L’ idée est d’apprendre le plaisir de pleins de façons. Ce livre est écrit pour que tout le monde quelque soit l’orientation sexuelle, le genre,…s’y retrouve.
Il y a d’abord une description de l’anatomie des zones de plaisirs, des textes sur la contraception, l’orgasme, les IST, l’hygiène,…et puis des méthodes de plaisir illustrées.

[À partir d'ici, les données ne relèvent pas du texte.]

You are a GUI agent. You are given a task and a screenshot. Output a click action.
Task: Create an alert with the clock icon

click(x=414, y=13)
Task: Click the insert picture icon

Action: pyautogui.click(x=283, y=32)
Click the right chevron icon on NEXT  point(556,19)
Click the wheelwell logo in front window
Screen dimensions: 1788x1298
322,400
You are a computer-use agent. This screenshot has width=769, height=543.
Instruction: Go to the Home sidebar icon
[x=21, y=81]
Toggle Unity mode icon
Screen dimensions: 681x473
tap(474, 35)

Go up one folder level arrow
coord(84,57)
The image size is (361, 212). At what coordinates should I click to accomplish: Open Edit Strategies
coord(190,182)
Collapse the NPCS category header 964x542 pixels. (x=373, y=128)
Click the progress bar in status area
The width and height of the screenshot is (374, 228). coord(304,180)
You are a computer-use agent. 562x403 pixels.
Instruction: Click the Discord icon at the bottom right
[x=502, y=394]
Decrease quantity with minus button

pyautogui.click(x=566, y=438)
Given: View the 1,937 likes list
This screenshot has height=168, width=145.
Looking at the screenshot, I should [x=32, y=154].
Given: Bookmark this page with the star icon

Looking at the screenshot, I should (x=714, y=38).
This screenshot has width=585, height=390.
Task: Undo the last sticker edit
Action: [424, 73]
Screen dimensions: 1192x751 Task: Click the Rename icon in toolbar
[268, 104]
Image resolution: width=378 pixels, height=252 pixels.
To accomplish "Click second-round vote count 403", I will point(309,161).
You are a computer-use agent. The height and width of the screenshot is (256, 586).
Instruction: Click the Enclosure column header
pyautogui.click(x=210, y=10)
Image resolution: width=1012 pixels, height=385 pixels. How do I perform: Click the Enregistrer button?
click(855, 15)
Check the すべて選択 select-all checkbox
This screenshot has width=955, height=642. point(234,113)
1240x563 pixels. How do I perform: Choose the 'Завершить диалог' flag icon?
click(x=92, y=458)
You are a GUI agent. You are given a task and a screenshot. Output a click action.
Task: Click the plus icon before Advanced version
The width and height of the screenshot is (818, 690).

Je n’ai jamais vu un livre aussi bien fait sur le sexe et ses plaisirs. Il est écrit avec beaucoup d’humour, il ne passe pas par 4 chemin pour décrire un sexe et ses plaisirs , c’est hyper décomplexé et libre, c’est clair et ça se lit très bien !
Je pense vraiment que tout le monde peut apprendre quelques petites choses dans ce livre et pour l’éducation sexuelle je le trouve top !
Comme le dit l’auteur : « ce livre est fait pour TOUT LE MONDE! Sauf ceux qui n’aiment pas le cul… »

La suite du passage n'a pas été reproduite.